The Bureau of Internal Revenue (BIR) confirmed that a grant agreement extended by the United States to the Philippine government for the BIR’s Information Communication Technology Modernization Strategy and Data Centre will provide much-needed financing assistance for its digital transformation ambitions. The agreement for the US$ 809,450 grant (equivalent to about PHP 38.85 million) was signed by the agency’s Finance Secretary for the Philippine government and by the US Embassy in Manila on behalf of the United States Trade and Development Agency (USTDA).
The US grant aims to assist the BIR in undertaking an in-depth technical assessment of its current ICT environment, developing an enterprise architecture roadmap/framework, and assessing the organisational framework of its Information System Group (ISG), including recommended restructuring and training programs. The grant will help the agency to be up to date with the rapidly advancing financial technologies. It can dramatically improve the agency’s organisational capacity and collection efficiency, improved performance, increased security, reduced costs, and greater transparency – all of which are not only vital to the BIR’s tax administration duties but are extraordinarily important in further strengthening the confidence of the public in its government institutions.
As a primary thrust of the government, the BIR’s digital movement will not merely involve the implementation of a state-of-the-art data management system, but this decision will also give the agency various cutting-edge technologies. The new applications will be used to achieve the best revenue performance. The digitalisation programme will be fully functional to ensure the agency’s much-improved services and highly efficient collection performance, the Finance Secretary stated and that the migration efforts to digital will be critical to the country’s sustainable recovery from the widespread effects of the COVID-19 pandemic.
The agency said that Covid-19 has underscored the importance of rapidly upgrading the country’s digital transactions system, as well as the government’s revenue collection effort, which was well into the process of digitalisation when the pandemic struck early last year. Now, additional electronic channels have made the filing and payment of taxes more accessible and convenient for taxpayers amid nationwide home quarantines and lockdowns brought by the pandemic.

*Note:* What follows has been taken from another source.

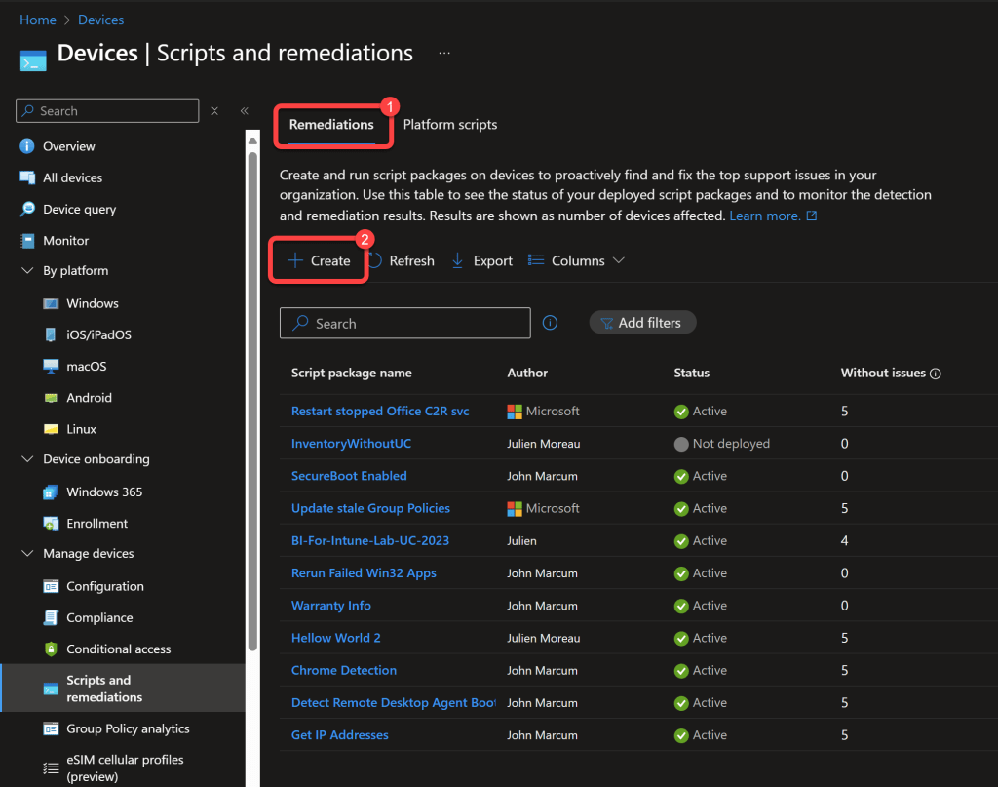Select the Android platform icon
Image resolution: width=998 pixels, height=787 pixels.
click(x=51, y=398)
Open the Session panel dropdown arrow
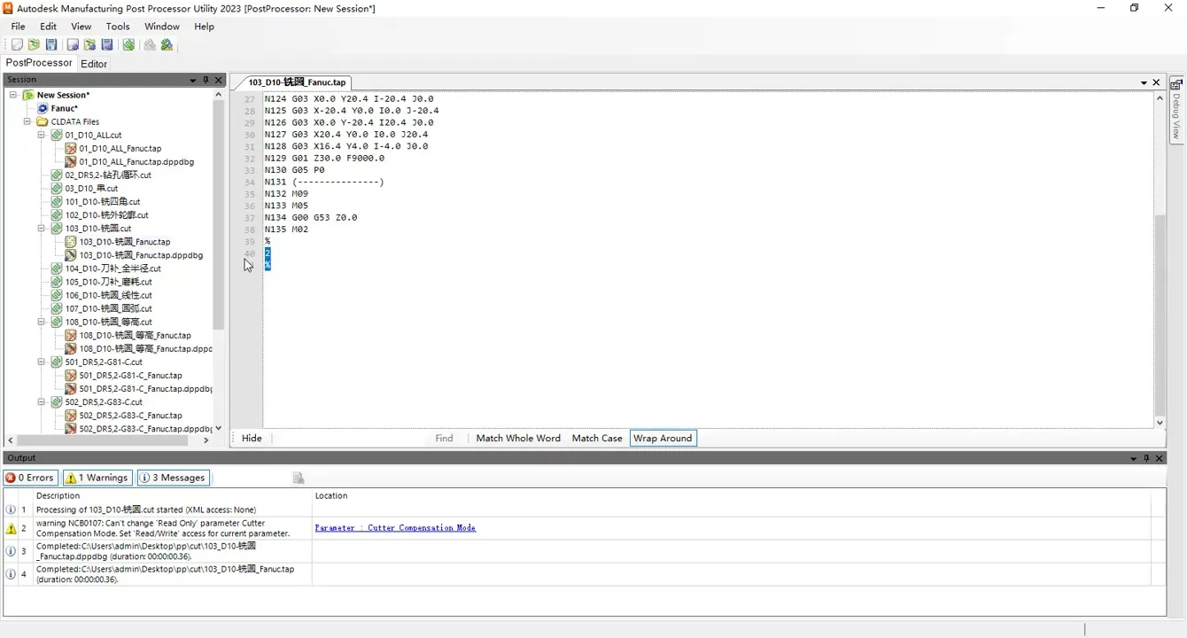Screen dimensions: 1187x638 coord(193,80)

As a result, total revenues collected through digital channels reached PHP 1.83 trillion in 2019, representing 84% of the total collections of the BIR for that year. The amount collected from digital payment systems in 2019 was 54% more than the sum collected through the same channels in 2015. Electronic tax filers were 58% of the total filers in 2019 versus 25% in 2015.
While revenue collections last year were understandably lower because of the pandemic-induced economic slowdown, the BIR still managed to improve its tax collection target using digital programs, platforms and other electronic means. In 2020, 85% or PHP1.66 trillion of the total collections of the BIR was coursed through electronic and digital channels which were 44% higher than in 2015.
The agency added that almost 100% of the tax returns filed were done online last year. They also added that the figures are projected to dramatically increase in the coming years as the BIR accelerates its digital transformation.
The agency believes that a highly efficient revenue collection system, therefore, is critical to help the agency and other sectors to recover strongly from the effects of the pandemic and build back the best possible future for its people. According to the agency, with this robust tax effort, it was able to sustainably fund the government’s flagship program “Build, Build, Build,” to provide more and better social services to the people and face the pandemic with strength on the fiscal front.